Picture: 13 week old pullet having undergone latest infra-red beak treatment

A new beak tipping system, based on an infra-red beam, may offer new hope in the battle against pecking.

The process involves exposing the tip of a chick’s beak to the effects of infra-red which, overtime, causes the targeted area to crumble away. The system, which could minimise stress and avoids open wounds, was just one of the reasons for optimism over the pecking issue that have been spelled out to producers in the south west.

At a meeting staged jointly by BFREPA and the NFU, experts also reported:

* Progress in the ‘beak blunting’ trials being staged as part of the Government’s ‘Action Plan on Beak Trimming’.

*The launch of new research to explore the importance of matching rearing conditions to those in the laying house.

* The belief that farming minister Ben Bradshaw is prepared to accept the continuation of beak tipping if the alternative is welfare problems.


The industry is currently facing a total ban on beak tipping after 2010 and the Exeter meeting was called to consider, with the help of a panel of experts, what hope existed that the deadline could be met.

ADAS principal consultant Stephen Edge explained details of the new infra-red system, developed by NovaTech, and already in use in America and in the UK on breeder flocks.

The process involves placing day-old chicks on a carousel with their heads held steady in order that the infra-red can be targeted. The part of the beak exposed to the beam turns white and crumbles away in the following twenty one days.

The meeting was told that before the system could become commercially available for layers a range of difficulties would need to be overcome including the accurate targeting of the infra-red beam.

Mr Edge showed photographs demonstrating the progress made by the beak blunting experiments being carried out by ADAS. As previously reported in the Ranger the trials are aimed at attempting to replicate the natural wearing effects on the beak that birds might experience in the wild. They involve using abrasive materials in feeders.

Mr Edge told the meeting: “The indications are that there is some blunting of the beak which seems to remove most of the hook. The birds do not look like they have been beak trimmed because the actual reduction is fractions of a millimetre. The question we now have to answer is whether, if the hook is removed, birds peck each other less.”

Mr Edge also revealed details of proposed research—funded by Defra—which will look at how conditions in the rearing house can influence how birds behave once moved to the laying farm. He explained that in a series of pecking workshops held throughout the country a strong feeling emerged that the way the birds were reared had a major effect on their behaviour during lay.


The research funding is yet to be awarded but ADAS has proposed a project using “a very practical approach” in which slats will be included in the rearing shed which will be equipped with exactly the same feeders and drinkers as those in the laying house.
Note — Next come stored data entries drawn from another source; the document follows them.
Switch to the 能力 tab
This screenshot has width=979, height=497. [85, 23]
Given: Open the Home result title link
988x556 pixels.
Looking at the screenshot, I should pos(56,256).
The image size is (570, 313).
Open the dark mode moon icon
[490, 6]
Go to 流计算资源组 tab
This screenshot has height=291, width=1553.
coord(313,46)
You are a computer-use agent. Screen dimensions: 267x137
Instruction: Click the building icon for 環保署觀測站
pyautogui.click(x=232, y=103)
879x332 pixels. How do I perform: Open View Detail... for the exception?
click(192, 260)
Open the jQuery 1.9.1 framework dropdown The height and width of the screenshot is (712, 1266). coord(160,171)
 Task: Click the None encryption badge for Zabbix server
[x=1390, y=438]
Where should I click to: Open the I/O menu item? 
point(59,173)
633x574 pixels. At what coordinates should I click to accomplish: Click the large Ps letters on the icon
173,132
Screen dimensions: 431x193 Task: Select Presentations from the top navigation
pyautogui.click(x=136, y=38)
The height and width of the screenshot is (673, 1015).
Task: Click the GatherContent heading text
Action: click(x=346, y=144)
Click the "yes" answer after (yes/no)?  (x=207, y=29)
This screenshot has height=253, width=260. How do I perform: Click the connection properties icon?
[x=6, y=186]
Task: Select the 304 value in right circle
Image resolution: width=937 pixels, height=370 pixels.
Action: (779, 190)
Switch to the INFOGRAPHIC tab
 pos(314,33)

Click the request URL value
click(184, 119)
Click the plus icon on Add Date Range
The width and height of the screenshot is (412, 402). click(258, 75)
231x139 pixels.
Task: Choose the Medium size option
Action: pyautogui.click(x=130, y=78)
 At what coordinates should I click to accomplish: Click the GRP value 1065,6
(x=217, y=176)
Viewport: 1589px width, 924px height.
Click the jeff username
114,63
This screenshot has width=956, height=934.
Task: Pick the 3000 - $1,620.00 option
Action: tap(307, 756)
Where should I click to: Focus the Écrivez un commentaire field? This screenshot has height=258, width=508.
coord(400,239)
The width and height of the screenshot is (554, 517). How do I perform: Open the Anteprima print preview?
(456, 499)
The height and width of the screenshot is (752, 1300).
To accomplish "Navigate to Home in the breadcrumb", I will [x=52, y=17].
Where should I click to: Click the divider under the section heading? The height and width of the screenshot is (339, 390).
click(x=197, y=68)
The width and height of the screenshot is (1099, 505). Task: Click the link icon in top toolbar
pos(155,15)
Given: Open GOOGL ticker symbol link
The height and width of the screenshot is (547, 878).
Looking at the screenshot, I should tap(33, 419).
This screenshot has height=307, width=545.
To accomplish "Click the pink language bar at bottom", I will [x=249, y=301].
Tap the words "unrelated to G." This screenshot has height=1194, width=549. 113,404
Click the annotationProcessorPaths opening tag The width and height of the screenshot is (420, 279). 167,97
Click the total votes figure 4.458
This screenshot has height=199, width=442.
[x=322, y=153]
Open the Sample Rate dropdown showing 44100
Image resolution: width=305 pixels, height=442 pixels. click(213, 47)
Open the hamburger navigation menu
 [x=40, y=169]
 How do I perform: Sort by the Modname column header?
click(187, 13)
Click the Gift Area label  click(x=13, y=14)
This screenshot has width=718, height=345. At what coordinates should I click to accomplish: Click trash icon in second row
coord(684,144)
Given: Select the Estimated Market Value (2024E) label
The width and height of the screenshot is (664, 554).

“If successful in our bid,” he said, “we will start in the New Year to test the hypothesis that if we rear birds in identical conditions to those they will experience in the laying house then that could be a step forward.”

Chairman of the NFU’s poultry board, Charles Bourne, told the meeting that he had been involved in talks on pecking with Ben Bradshaw, the minister who has recently overturned tighter rules on organic stocking.

“The minister could not see a problem with beak tipping if it means avoiding welfare issues,” said Mr Bourne. “He appreciates that it is vital to ensure that welfare standards are maintained and he is willing to accept the argument about tipping. We have somebody there who can be convinced. He is prepared to give the industry extra time.”

But David Scott, managing director of Lohmann GB, emphasized the considerable difficulties faced by breed companies in producing ‘docile’ birds.

“The problem is,” he explained, “we are not attempting to breed for behaviour but against it. I could breed you a bird that did not peck at all but you would not want it. Pecking is a natural part of the bird’s make-up and investigative behaviour plus, of course, the way it eats.”

White egg layers, he said, presented far less pecking problems than brown.

“The white bird has been less genetically selected,” he said. “In Scandinavian countries white egg layers are used in free range with no particular problems.”

More than one producer suggested that one answer to the pecking issue could therefore be a move to re-introduce British consumers to the white egg.